In T2, I changed my entire outfit, including sports bra, donning compression shorts, a singlet, fresh socks, and arm warmers. It was pretty cool out there, but not awful. Folks around me were wearing garbage bags or mylar blankets, but as the wind picked up, they looked like they were wearing parachutes. With dry socks on my hands, I felt just fine for the second lap of the run. I’d brought my Fuel Belt but decided that the aid stations would suffice, so I never wore it. If you’re out after dark, you have to wear reflective material. My Athleta hat took care of that, but I intended to—and did—finish before dark.
Nutrition
Here’s one area where I shone! Nutritional mistakes can jettison a year’s worth of training, and I was glad not to have made any. I wanted to play with the lower edge of the caloric range, and a few times, I was straddling the line. This showed up as slight dizziness on the bike, and of course staring at the road for seven hours will hypnotize anyone, but it was easily corrected by eating a caffeinated PowerGel. Here’s what I ate over the course of the day. It may be very, very different from what would work for you.
Breakfast: 3/4 of a Honey-Roasted Nut PowerBar; ~8 oz. PowerBar Endurance Formula Fruit Punch; coffee
Prerace, five minutes before swim start: half a packet of lemon PowerBar Gel Blasts
Bike: four 24-ounce bottles of PowerBar Endurance Formula Fruit Punch; a lot of water; a PowerBar Nut Naturals Trail Mix bar (man, was that good!); 2 packets of lemon Gel Blasts; 2 packets of gel, one Chocolate (25 mg caffeine); one Double Latte (50 mg caffeine); 2 banana halves
Run: 1 chocolate and 3.5 Double Latte PowerGels; a few pretzels for the salt; chicken broth and cola, alternating aid stations, beginning at mile 18 when I couldn’t stand the thought of another gel. They were both delicious!

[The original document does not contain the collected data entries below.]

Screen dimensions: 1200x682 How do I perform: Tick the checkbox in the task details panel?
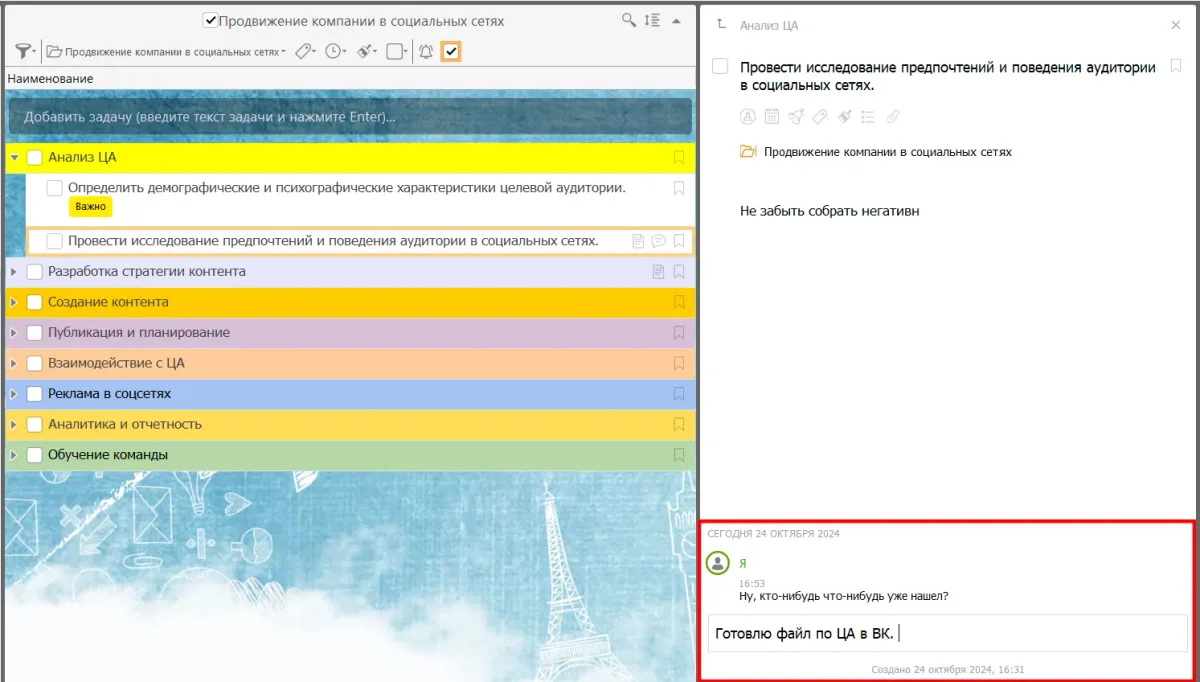[x=720, y=67]
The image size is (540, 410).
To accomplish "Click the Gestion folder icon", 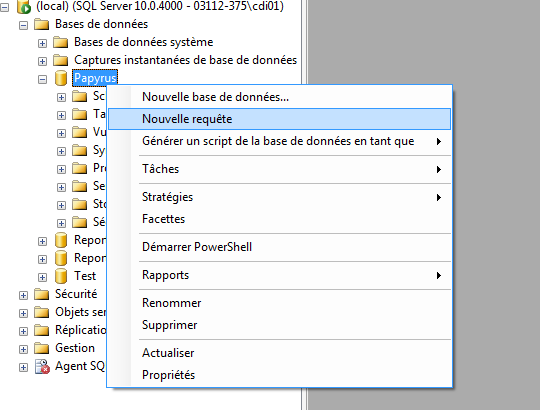I will pyautogui.click(x=42, y=348).
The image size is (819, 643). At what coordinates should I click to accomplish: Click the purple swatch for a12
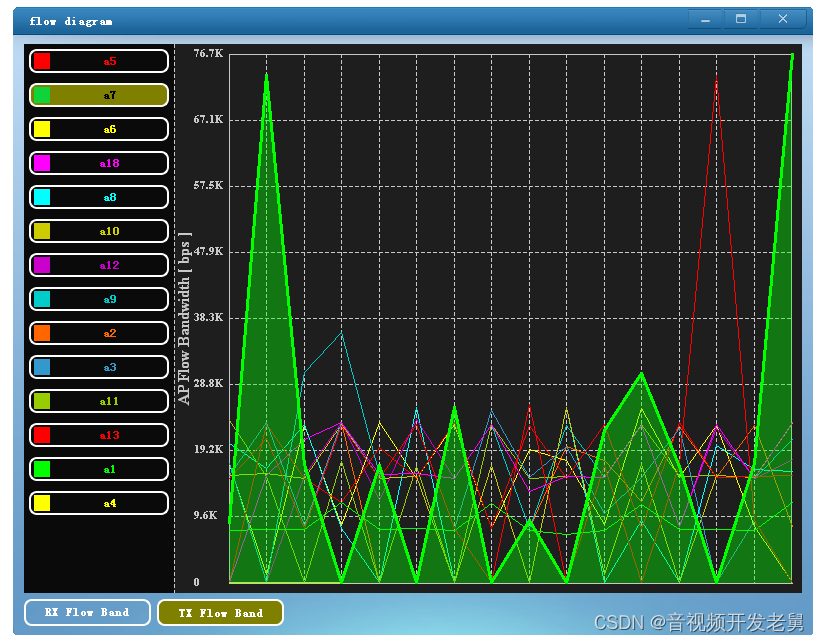coord(42,265)
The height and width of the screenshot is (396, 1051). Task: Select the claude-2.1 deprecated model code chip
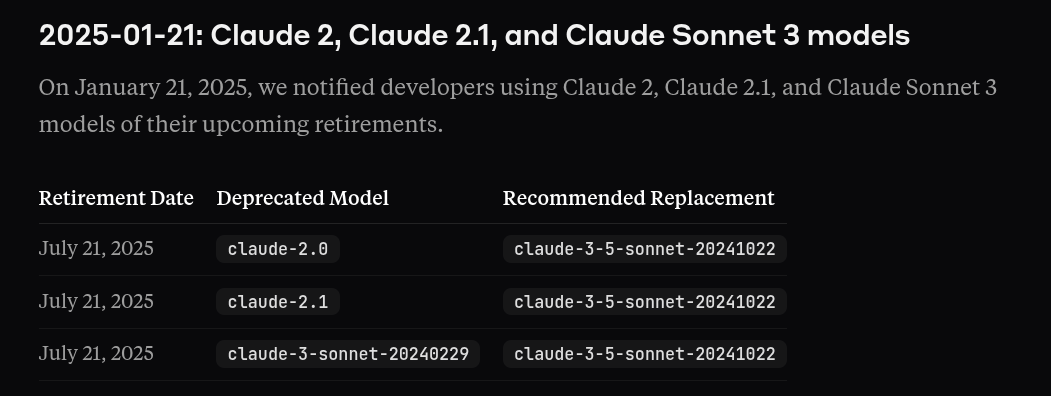point(277,302)
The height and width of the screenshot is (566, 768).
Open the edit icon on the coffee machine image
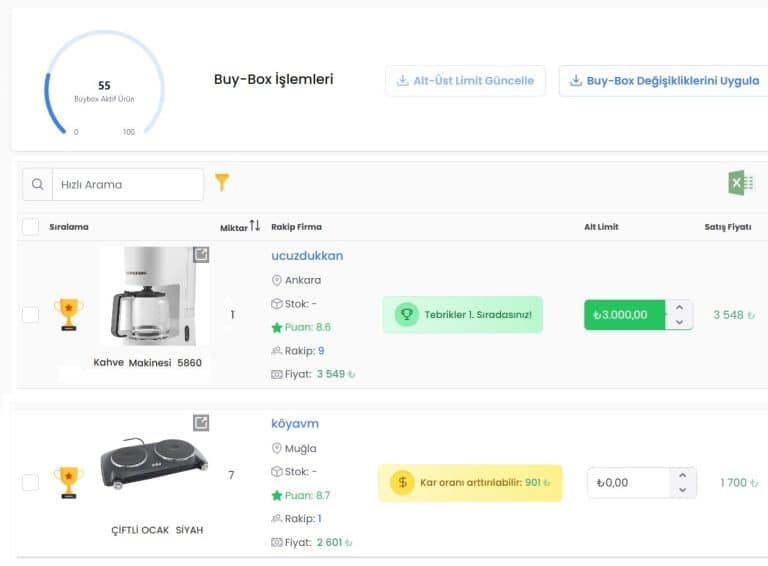[x=201, y=255]
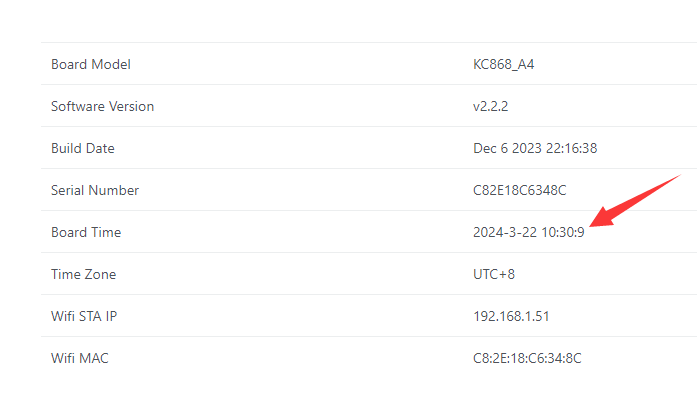Click the Time Zone label
697x415 pixels.
coord(83,274)
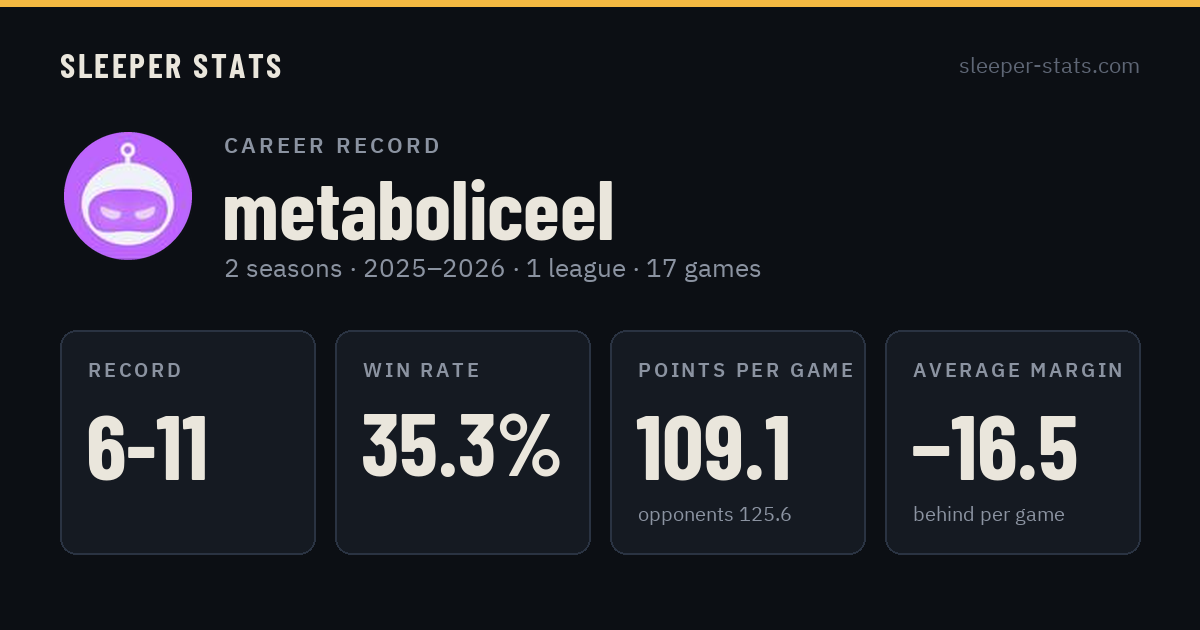
Task: Click the 1 league text
Action: coord(576,269)
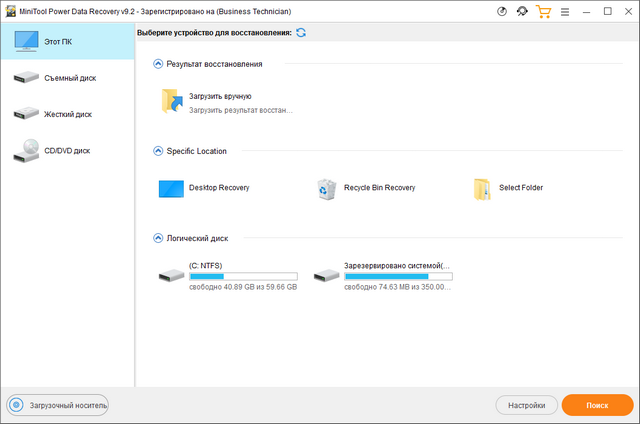This screenshot has width=640, height=424.
Task: Open the hamburger menu
Action: point(566,11)
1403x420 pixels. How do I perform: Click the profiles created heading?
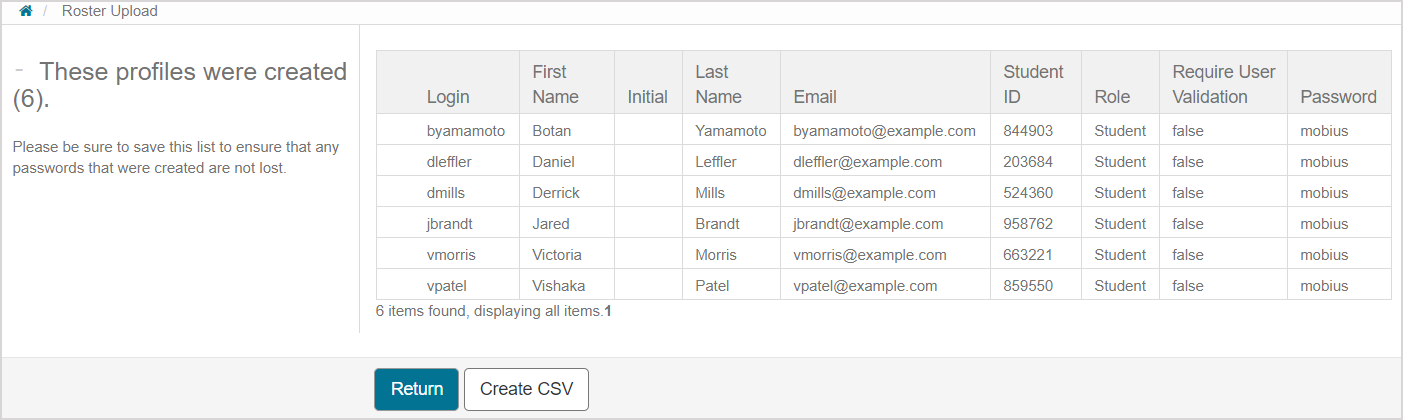pos(180,86)
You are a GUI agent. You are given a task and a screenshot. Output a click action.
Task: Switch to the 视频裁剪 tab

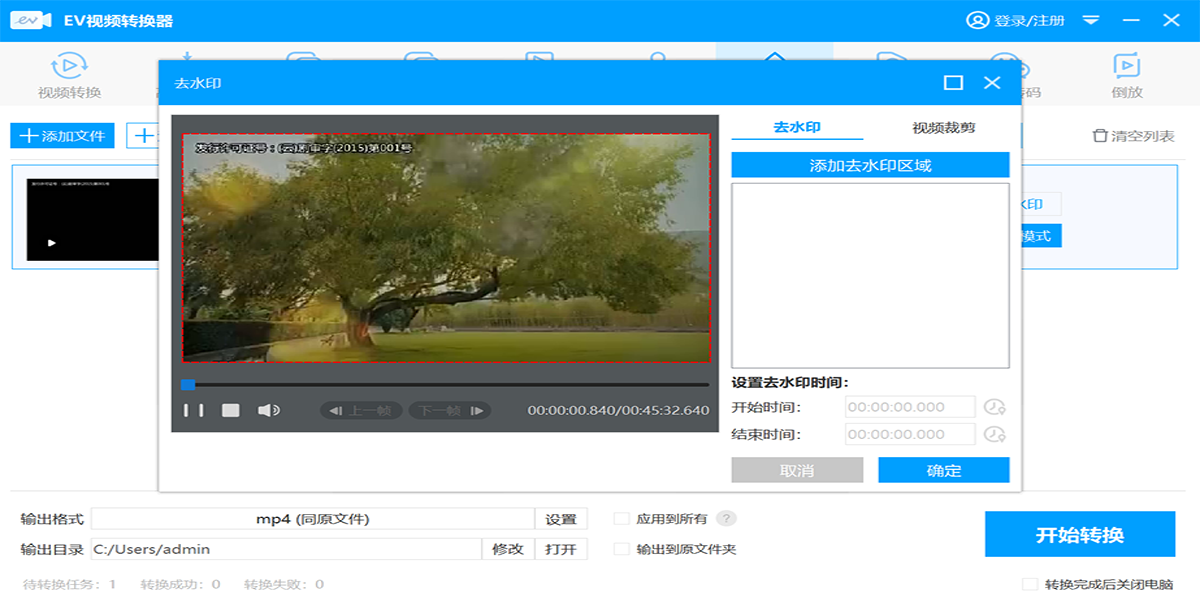tap(943, 128)
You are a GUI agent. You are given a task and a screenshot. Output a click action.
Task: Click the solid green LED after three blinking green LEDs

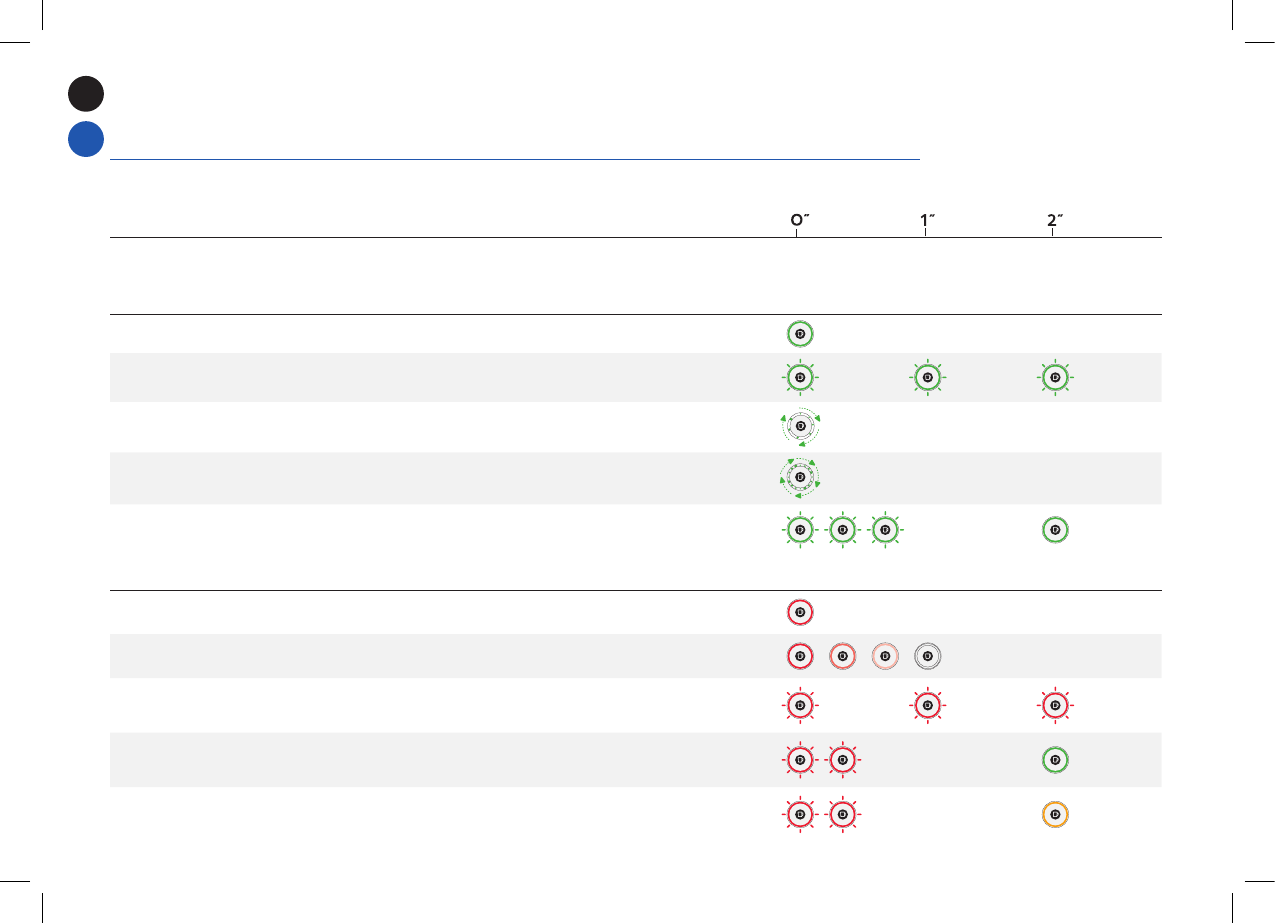1053,529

Postrace: another cola; the crust off a slice of pizza in the food tent (it had green peppers and olives, the only vegetables I detest); leftover salmon and quesadilla with salsa verde and sour cream; a lot of Tostitos; Champagne
Conclusions

As I wrote in part 1, I’ve felt conflicted about the experience. It was enjoyable enough, but it wasn’t the most fun training cycle or the best race of my life. It was tiring, but it didn’t push me to the brink of exhaustion to learn new things about myself. It didn’t yield any revelation.
Or maybe it did. Maybe it showed me that the experience becomes what you make of it. My intention was to see what it was like to train for and race an Ironman. That was it. So that was what I did: I trained. I raced. Maybe the revelation is this: moving into something with intention, paying attention, and focusing on using good, efficient form and breathing (both for respiration and to stay in the moment), is a recipe for success.